3 Tax Tips for Property Investors

3 Tax Tips for Property Investors

 

Many people choose to purchase property as part of their investment property strategies as it can provide them with a very tangible asset that often increases in value over time.
If you are thinking of investing in property or you have already done so, it pays to be aware of which expenses you can claim on your investment at tax time, and which ones you cannot.

And with tax time fast approaching, now’s the time to get ready!

1. Expenses you can claim as immediate deductions

 Borrowing expenses:

If you borrow from a lender to buy a rental property, you should be able to claim a number of borrowing expenses, including:

  • Interest on your mortgage.
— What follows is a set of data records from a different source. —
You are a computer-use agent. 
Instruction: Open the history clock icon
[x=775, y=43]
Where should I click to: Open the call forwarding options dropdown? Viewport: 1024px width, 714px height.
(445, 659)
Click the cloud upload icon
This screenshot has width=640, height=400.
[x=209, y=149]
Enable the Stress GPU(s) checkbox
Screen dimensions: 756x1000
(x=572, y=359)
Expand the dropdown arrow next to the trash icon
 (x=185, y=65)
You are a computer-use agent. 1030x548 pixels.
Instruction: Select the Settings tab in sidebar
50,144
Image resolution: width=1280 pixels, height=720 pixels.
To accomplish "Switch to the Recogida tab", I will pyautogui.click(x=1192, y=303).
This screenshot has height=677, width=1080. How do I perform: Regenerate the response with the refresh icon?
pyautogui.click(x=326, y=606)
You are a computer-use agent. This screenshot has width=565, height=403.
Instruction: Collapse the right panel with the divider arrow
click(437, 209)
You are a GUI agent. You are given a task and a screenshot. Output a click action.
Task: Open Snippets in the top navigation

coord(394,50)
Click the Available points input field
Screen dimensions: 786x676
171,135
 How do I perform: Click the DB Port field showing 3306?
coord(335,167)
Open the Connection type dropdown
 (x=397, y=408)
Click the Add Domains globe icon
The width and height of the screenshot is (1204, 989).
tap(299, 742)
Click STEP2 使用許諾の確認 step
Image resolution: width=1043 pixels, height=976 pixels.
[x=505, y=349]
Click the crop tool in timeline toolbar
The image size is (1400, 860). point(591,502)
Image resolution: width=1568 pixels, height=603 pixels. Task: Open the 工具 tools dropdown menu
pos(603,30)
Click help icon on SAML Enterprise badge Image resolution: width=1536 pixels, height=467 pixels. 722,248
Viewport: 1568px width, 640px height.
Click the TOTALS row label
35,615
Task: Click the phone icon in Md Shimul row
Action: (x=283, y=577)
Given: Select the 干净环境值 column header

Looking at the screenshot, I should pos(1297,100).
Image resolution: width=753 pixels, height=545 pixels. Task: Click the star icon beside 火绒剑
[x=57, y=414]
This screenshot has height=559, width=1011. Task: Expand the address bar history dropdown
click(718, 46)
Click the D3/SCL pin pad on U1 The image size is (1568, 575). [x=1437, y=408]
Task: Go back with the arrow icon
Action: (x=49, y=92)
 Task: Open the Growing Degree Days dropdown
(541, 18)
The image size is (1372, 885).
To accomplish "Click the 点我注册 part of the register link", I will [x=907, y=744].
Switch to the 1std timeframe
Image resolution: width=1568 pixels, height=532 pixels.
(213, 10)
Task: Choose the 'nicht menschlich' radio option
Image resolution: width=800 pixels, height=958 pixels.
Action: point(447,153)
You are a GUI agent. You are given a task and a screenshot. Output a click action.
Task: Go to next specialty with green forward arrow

This includes prepayment of interest in advance.
  • Interest charged on loans taken out for property improvements – such as repairs or renovations,
    or for the purchase of a depreciating asset (such as installation of heating or air conditioning.
  • Valuation fees charged for loan approval purposes.
  • Lender’s mortgage insurance.
  • Loan establishment fees.
  • Title search and valuation fees charged by the lender.
  • Legal fees for the preparation of mortgage documents.
  • Lender’s mortgage insurance.

Expenses incurred in managing your investment:

  • Body corporate fees.
  • Agent fees and commissions for property management.
  • Costs for cleaning and gardening.
  • Repairs and maintenance for wear and tear.
  • Insurance costs relating to the property.
  • Land tax.
  • Council and water rates.
  • Pest control.
  • Eviction costs.
  • Court action costs – for example those that relate to loss of rental income or for defending a damages claim.
  • Travel expenses – for example where travel was done specifically for property inspections, collection of rent,
    or for maintenance purposes.
  • Miscellaneous expenses such as phone, postage and stationery relating to the property.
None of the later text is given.